CPCCARotator#

class CPCCARotator(n_modes: int = 10, power: int = 1, max_iter: int | None = None, rtol: float = 1e-08, compute: bool = True)#

Rotate a solution obtained from xe.cross.CPCCA.

Rotate the obtained components and scores of a CPCCA model to increase interpretability. The algorithm here is based on the approach of Cheng & Dunkerton (1995) [1] and adapted to the CPCCA framework [2].

Parameters:

n_modes (int, default=10) – Specify the number of modes to be rotated.
power (int, default=1) – Set the power for the Promax rotation. A power value of 1 results in a Varimax rotation.
max_iter (int or None, default=None) – Determine the maximum number of iterations for the computation of the rotation matrix. If not specified, defaults to 1000 if compute=True and 100 if compute=False, since we can’t terminate a lazy computation based using rtol.
rtol (float, default=1e-8) – Define the relative tolerance required to achieve convergence and terminate the iterative process.
compute (bool, default=True) – Whether to compute the rotation immediately.

References

Examples

Perform a CPCCA analysis:

>>> model = CPCCA(n_modes=10)
>>> model.fit(X, Y, dim='time')

Then, apply varimax rotation to first 5 components and scores:

>>> rotator = CPCCARotator(n_modes=5)
>>> rotator.fit(model)

Retrieve the rotated components and scores:

>>> rotator.components()
>>> rotator.scores()

__init__(n_modes: int = 10, power: int = 1, max_iter: int | None = None, rtol: float = 1e-08, compute: bool = True)#

Methods

`__init__`([n_modes, power, max_iter, rtol, ...])
`components`([normalized])	Get the components of the model.
`compute`(**kwargs)	Compute and load delayed model results.
`correlation_coefficients_X`()	Get the correlation coefficients for the scores of \(X\).
`correlation_coefficients_Y`()	Get the correlation coefficients for the scores of \(Y\).
`cross_correlation_coefficients`()	Get the cross-correlation coefficients.
`deserialize`(dt)	Deserialize the model and its preprocessors from a DataTree.
`fit`(model)	Rotate the solution obtained from `xe.cross.CPCCA`.
`fraction_variance_X_explained_by_X`()	Get the fraction of variance explained (FVE X).
`fraction_variance_Y_explained_by_X`()	Get the fraction of variance explained (FVE YX).
`fraction_variance_Y_explained_by_Y`()	Get the fraction of variance explained (FVE Y).
`get_params`()	Get the model parameters.
`get_serialization_attrs`()	Get the attributes needed to serialize the model.
`heterogeneous_patterns`([correction, alpha])	Get the heterogeneous correlation patterns.
`homogeneous_patterns`([correction, alpha])	Get the homogeneous correlation patterns.
`inverse_transform`([X, Y])	Reconstruct the original data from transformed data.
`load`(path[, engine])	Load a saved model.
`predict`(X)	Predict Y from X.
`save`(path[, overwrite, save_data, engine])	Save the model.
`scores`([normalized])	Get the scores of the model.
`serialize`()	Serialize a complete model with its preprocessor.
`squared_covariance_fraction`()	Get the squared covariance fraction (SCF).
`transform`([X, Y, normalized])	Transform the data.

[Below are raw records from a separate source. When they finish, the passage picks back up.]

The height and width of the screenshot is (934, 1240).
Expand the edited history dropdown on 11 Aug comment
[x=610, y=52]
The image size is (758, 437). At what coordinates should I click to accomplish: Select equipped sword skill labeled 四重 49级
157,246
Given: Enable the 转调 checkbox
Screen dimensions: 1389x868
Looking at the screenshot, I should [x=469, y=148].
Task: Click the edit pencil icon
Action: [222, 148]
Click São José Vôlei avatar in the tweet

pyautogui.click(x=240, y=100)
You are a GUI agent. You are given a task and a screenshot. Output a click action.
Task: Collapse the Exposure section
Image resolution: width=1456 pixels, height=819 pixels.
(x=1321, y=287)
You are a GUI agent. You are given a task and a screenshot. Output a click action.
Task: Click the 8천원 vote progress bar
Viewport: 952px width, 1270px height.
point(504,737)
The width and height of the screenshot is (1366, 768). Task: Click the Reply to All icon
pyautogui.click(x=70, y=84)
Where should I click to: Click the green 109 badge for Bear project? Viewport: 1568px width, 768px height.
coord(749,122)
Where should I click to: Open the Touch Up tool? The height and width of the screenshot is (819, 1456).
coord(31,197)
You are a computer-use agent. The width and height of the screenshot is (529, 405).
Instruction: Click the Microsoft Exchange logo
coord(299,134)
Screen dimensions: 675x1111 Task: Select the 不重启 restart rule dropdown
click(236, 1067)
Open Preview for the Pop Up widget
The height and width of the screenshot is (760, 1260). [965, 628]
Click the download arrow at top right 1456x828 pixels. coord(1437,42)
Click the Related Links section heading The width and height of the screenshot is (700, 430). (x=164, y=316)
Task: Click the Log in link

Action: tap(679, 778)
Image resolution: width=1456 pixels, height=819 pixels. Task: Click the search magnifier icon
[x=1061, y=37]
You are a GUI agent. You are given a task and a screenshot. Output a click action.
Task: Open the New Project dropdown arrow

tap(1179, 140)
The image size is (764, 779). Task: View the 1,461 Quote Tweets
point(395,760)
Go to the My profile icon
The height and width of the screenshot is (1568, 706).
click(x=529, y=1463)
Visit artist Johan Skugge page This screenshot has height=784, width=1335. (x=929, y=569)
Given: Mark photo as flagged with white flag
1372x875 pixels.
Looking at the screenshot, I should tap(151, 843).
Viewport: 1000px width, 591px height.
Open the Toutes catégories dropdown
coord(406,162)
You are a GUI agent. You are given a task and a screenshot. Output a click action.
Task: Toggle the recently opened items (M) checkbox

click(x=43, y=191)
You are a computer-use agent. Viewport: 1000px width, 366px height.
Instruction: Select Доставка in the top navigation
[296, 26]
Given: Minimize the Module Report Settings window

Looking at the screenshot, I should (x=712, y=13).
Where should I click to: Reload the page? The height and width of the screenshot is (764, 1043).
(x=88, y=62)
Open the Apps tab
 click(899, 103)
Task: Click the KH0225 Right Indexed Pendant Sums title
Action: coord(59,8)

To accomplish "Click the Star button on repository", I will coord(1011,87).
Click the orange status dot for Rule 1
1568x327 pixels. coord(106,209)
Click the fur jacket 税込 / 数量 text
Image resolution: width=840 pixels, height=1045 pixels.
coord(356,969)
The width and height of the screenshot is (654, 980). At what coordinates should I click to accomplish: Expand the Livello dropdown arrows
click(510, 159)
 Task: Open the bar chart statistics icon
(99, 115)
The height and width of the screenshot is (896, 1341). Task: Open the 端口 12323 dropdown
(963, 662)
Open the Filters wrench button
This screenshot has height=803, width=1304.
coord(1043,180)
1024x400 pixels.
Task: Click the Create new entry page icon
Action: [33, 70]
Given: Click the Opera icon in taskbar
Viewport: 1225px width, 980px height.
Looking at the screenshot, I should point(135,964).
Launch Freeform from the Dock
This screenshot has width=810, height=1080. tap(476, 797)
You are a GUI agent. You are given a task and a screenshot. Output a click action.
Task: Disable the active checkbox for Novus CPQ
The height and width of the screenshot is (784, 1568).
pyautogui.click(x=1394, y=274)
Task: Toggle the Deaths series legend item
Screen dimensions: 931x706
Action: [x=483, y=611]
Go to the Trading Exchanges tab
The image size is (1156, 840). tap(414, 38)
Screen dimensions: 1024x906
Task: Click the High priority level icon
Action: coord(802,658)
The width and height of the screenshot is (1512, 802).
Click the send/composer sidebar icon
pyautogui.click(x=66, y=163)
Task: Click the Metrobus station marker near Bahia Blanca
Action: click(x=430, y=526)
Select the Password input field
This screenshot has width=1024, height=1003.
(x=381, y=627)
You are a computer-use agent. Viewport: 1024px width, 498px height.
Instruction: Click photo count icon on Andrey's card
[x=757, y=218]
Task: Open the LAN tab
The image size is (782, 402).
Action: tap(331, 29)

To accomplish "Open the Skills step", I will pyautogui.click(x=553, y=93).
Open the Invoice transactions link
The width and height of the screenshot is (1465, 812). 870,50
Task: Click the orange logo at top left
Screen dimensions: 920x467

Get the components of the model.

The components may be referred to differently depending on the model type. Common terms include canonical vectors, singular vectors, loadings or spatial patterns.

Parameters:: normalized (bool, default=True) – Whether to return L2 normalized components.
Returns:: Components of X and Y.
Return type:: tuple[DataObject, DataObject]

compute(**kwargs)#

Compute and load delayed model results.

Parameters:: **kwargs – Additional keyword arguments to pass to dask.compute().

correlation_coefficients_X()#

Get the correlation coefficients for the scores of \(X\).

The correlation coefficients of the scores of \(X\) are given by:

\[c_{x, ij} = \text{corr} \left(\mathbf{r}_{x, i}, \mathbf{r}_{x, j} \right)\]

where \(\mathbf{r}_{x, i}\) and \(\mathbf{r}_{x, j}\) are the i`th and `j`th scores of :math:`X.

correlation_coefficients_Y()#

Get the correlation coefficients for the scores of \(Y\).

The correlation coefficients of the scores of \(Y\) are given by:

\[c_{y, ij} = \text{corr} \left(\mathbf{r}_{y, i}, \mathbf{r}_{y, j} \right)\]

where \(\mathbf{r}_{y, i}\) and \(\mathbf{r}_{y, j}\) are the i`th and `j`th scores of :math:`Y.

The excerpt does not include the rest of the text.